Harapan tersebut disampaikan oleh salah seorang warga Desa Blang Rakaluh, Kecamatan Peudada, berinisial BS (65), kepada media ini pada Sabtu, 30 Mei 2026. Menurutnya, sejak banjir terjadi, kondisi Paya Sikameh hingga kini belum mendapatkan penanganan yang sesuai dengan harapan masyarakat. Akibat pendangkalan yang terjadi, fungsi utama saluran dan kawasan paya sebagai sumber pengairan pertanian menjadi terganggu.
BS menjelaskan bahwa sektor pertanian merupakan tulang punggung perekonomian masyarakat setempat. Oleh karena itu, normalisasi dan penanganan Paya Sikameh dinilai sangat mendesak agar seluruh lahan pertanian di kawasan tersebut dapat kembali difungsikan secara optimal.
Dengan tersedianya pasokan air yang cukup, para petani dapat melanjutkan aktivitas bercocok tanam dan meningkatkan hasil produksi pertanian mereka.
“Jika kondisi ini terus dibiarkan tanpa penanganan yang serius, maka para petani akan menghadapi berbagai kesulitan, bahkan berisiko mengalami gagal panen. Dampaknya tidak hanya dirasakan oleh petani, tetapi juga akan memengaruhi perekonomian masyarakat secara keseluruhan,” ujar BS.
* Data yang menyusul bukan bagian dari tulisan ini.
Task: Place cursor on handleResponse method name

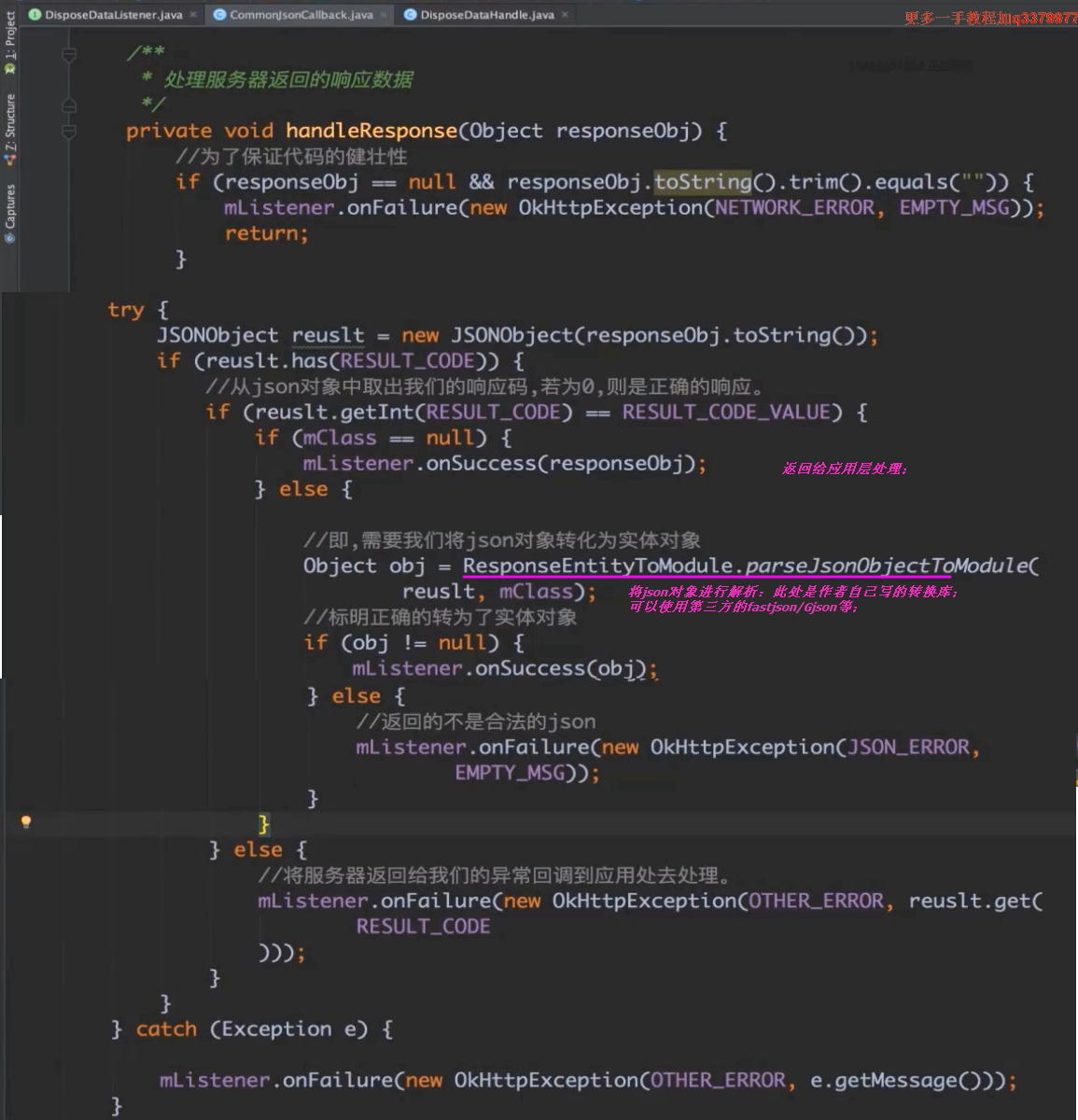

Ia juga menambahkan bahwa upaya penanganan Paya Sikameh sejalan dengan program ketahanan pangan nasional yang saat ini terus digalakkan pemerintah pusat di bawah kepemimpinan Prabowo Subianto. Menurutnya, keberhasilan program pangan nasional harus dimulai dari perhatian terhadap kebutuhan dasar petani di daerah, termasuk tersedianya sistem irigasi dan sumber air yang memadai.
Masyarakat berharap pemerintah daerah maupun instansi terkait dapat segera turun tangan melakukan kajian serta langkah-langkah konkret untuk mengatasi pendangkalan yang terjadi. Normalisasi Paya Sikameh diyakini akan menjadi solusi penting dalam mengembalikan produktivitas pertanian serta mendukung peningkatan kesejahteraan masyarakat Kecamatan Peudada.
Sebagaimana pepatah bijak mengatakan, “Air adalah sumber kehidupan, dan ketika alirannya terjaga, maka harapan masyarakat pun akan tetap mengalir.” Oleh karena itu, perhatian dan tindakan nyata terhadap Paya Sikameh bukan hanya tentang memperbaiki saluran air, tetapi juga tentang menjaga keberlangsungan mata pencaharian masyarakat, memperkuat ketahanan pangan, dan membangun masa depan yang lebih baik bagi generasi mendatang.
Masyarakat optimistis bahwa dengan adanya perhatian dari berbagai pihak, persoalan pendangkalan Paya Sikameh dapat segera diatasi sehingga lahan pertanian kembali produktif dan roda perekonomian masyarakat dapat bangkit sebagaimana yang diharapkan bersama.